The Divine Comedy describes Dante's journey through Hell (Inferno), Purgatory (Purgatorio), and Paradise (Paradiso), guided first by the Roman epic poet Virgil and then by his beloved Beatrice. While the vision of Hell, the Inferno, is vivid for modern readers, the theological niceties presented in the other books require a certain amount of patience and scholarship to understand. Purgatorio, the most lyrical and human of the three, also has the most poets in it; Paradiso, the most heavily theological, has the most beautiful and ecstatic mystic passages, in which Dante tries to describe what he confesses he is unable to convey (e.g., when Dante looks into the face of God: "all'alta fantasia qui mancò possa" - "at this high moment, ability failed my capacity to describe", Paradiso, XXXIII, 142).
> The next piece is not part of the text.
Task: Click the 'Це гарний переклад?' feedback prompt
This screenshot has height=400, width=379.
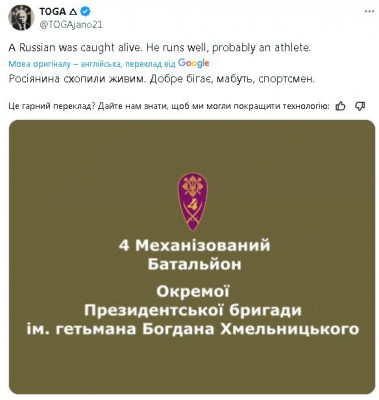Action: (51, 106)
Dante wrote the Comedy in his regional dialect. By creating a poem of epic structure and philosophic purpose, he established that the Italian language was suitable for the highest sort of expression, and simultaneously established the Tuscan dialect as the standard for Italian. In French, Italian is nicknamed la langue de Dante. It often confuses readers that such a serious work would be called a "comedy". In Dante's time, all serious scholarly works were written in Latin (a tradition that would persist for several hundred years more, until the waning years of the Enlightenment) and works written in any other language were assumed to be comedic in nature. It is also the case that the word " comedy," in the classical sense, referenced works which subscribed to an ordered universe, in which events not only tended towards a happy or "amusing" ending, but an ending influenced by a Providential will that ordered all things to an ultimate good.
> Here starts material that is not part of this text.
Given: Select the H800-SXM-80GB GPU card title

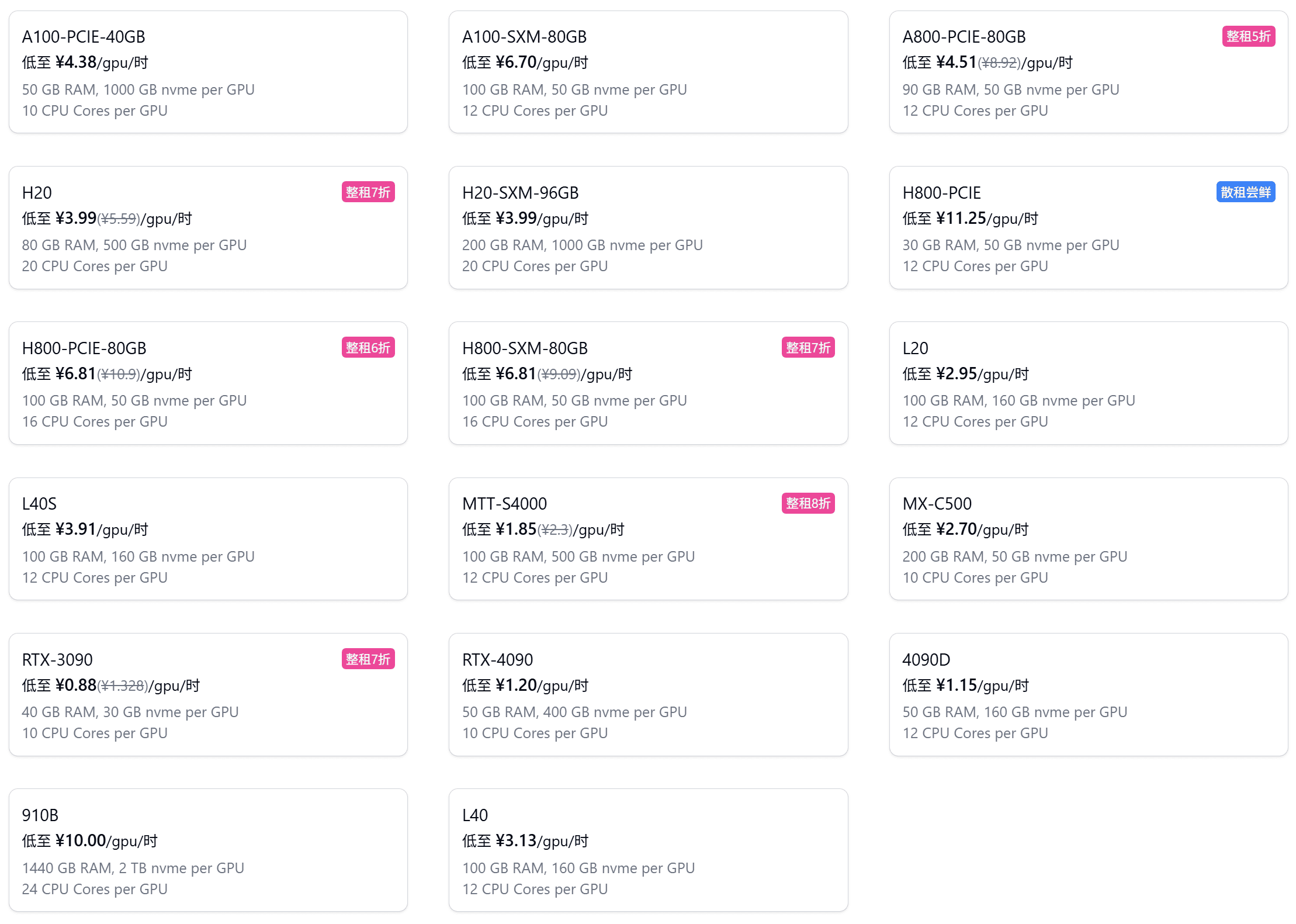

Other works include Convivio ("The Banquet"), a collection of poems and interpretive commentary; Monarchia, which sets out Dante's ideas on global political organization; De vulgari eloquentia ("On the Eloquence of Vernacular"), on vernacular literature; and, La Vita Nuova ("The New Life"), the story of his love for Beatrice Portinari, who also served as the ultimate symbol of salvation in the Comedy. The book contains love poems in Tuscan, not a new thing; the vernacular had been used for lyric works before. But it also contains Dante's learned comments on his own work, and these too are in the local language, instead of the Latin that was almost universally used.
Note: References to Divina Commedia are in the format (book, canto, verse), i.e., (Inferno, XV, 76).